Все теодицеи рано или поздно приводят к убийству Бога. От апологий монархии, всегда запаздывающих, никогда не было пользы. Власть, допускающая, чтобы ее защищали, лишается части власти.

Король Пруссии мог только с опаской отнестись к анонсу в 1821 г. «Философии права и государства» Гегеля. Маловероятно, чтобы он хотя бы перелистал произведение, имевшее прямое отношение к его правлению, автора которого он никак не мог заподозрить в том, что его известность вскоре полностью затмит жалкую монархическую славу.

Какой‑то придворный лицемер, явно желая возбудить в нем неприязнь к Гегелю, донес ему, что тот в своей книге оставляет за королем всего лишь право утверждать предложения кабинета министров, ставя точку над i. Ходили слухи, что дуралей встал в позу и ответил: «А если я не поставлю эту точку над i, что будет?», — оставив придворных гадать над смыслом заявления.

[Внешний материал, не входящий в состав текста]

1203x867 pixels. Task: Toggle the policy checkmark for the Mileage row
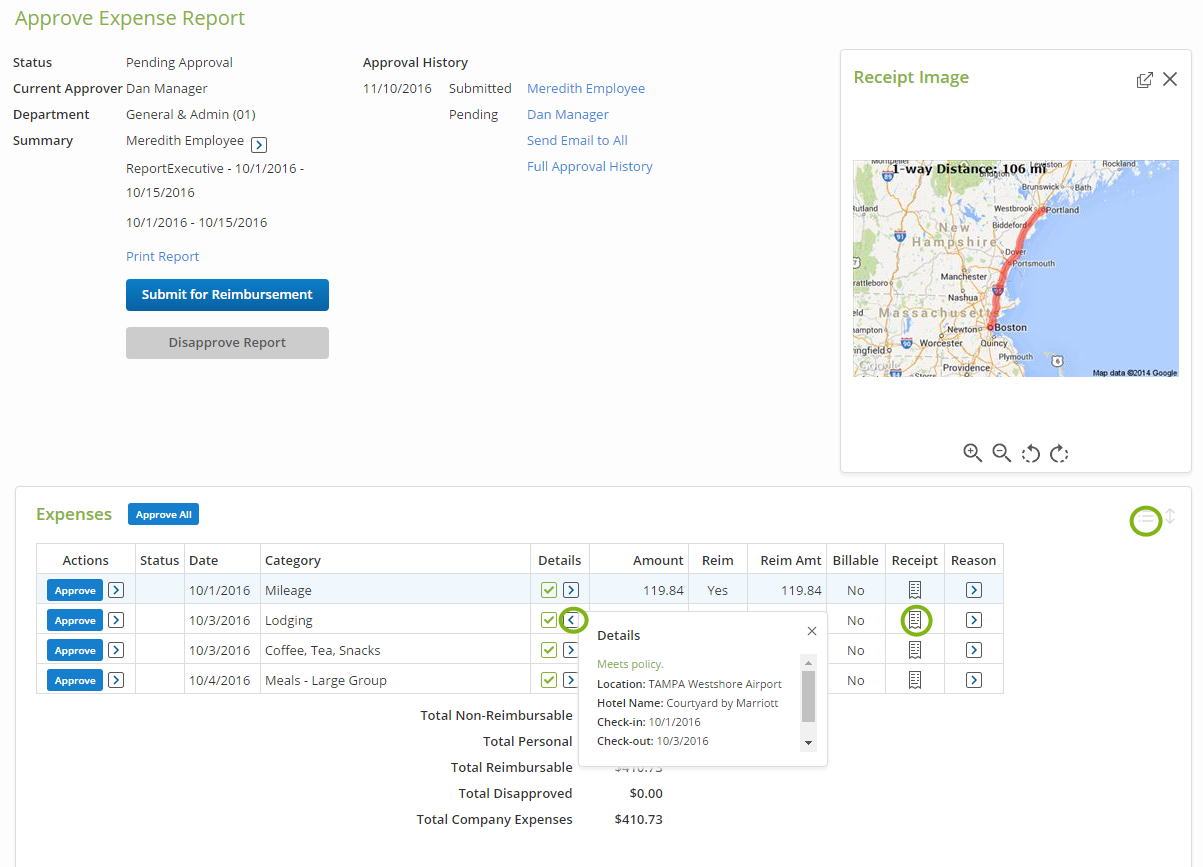[x=549, y=590]
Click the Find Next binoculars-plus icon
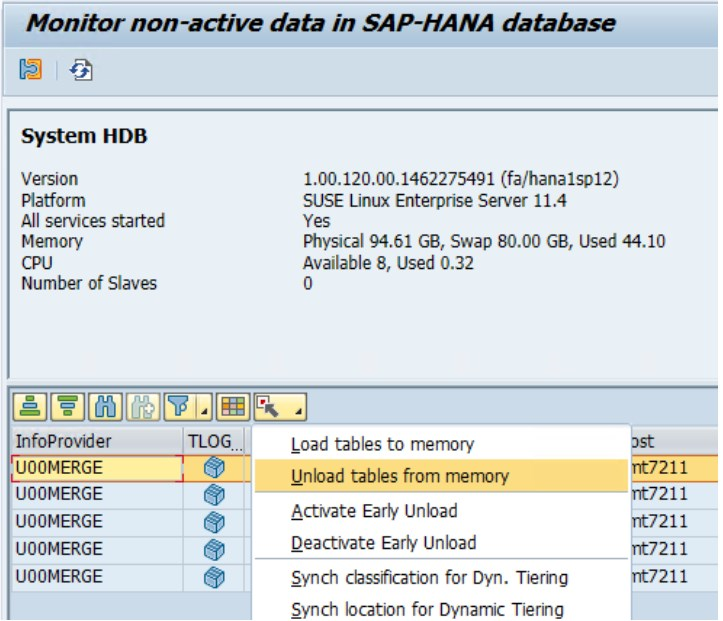Viewport: 723px width, 621px height. pos(143,407)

Так оно, между тем, и было: король, как капризный ребенок, неоднократно отказывался ставить свою подпись под указами.

Не пользуясь доверием властей, Гегель не заручился и благосклонностью коллег, философов и богословов. Он неустанно созидал и укреплял собственную философскую систему, соперничающую с философиями Канта — Фихте, Гердера, Шлейермахера, Якоби, Шеллинга, все это, даже если не брать в расчет традиционные направления христианской мысли, такие как томизм, вольфианство и т. д. Все взгляды, отличные от его собственных, Гегель, одержимый идеей собственной исключительности, отвергал, не сомневаясь в том, что его философия — это философия в полном смысле этого слова. Гегель неустанно низвергал эмпиризм, эклектизм, догматизм, сентиментализм, субъективизм и т. д. Налагая, таким образом, некий запрет на интеллектуальное творчество вообще. Ему хотелось снести все до основания, победно воздвигнув на нем собственную монопольную мысль, нимало не плюралистическую. Но ему сопротивлялись, не давая себя удушить.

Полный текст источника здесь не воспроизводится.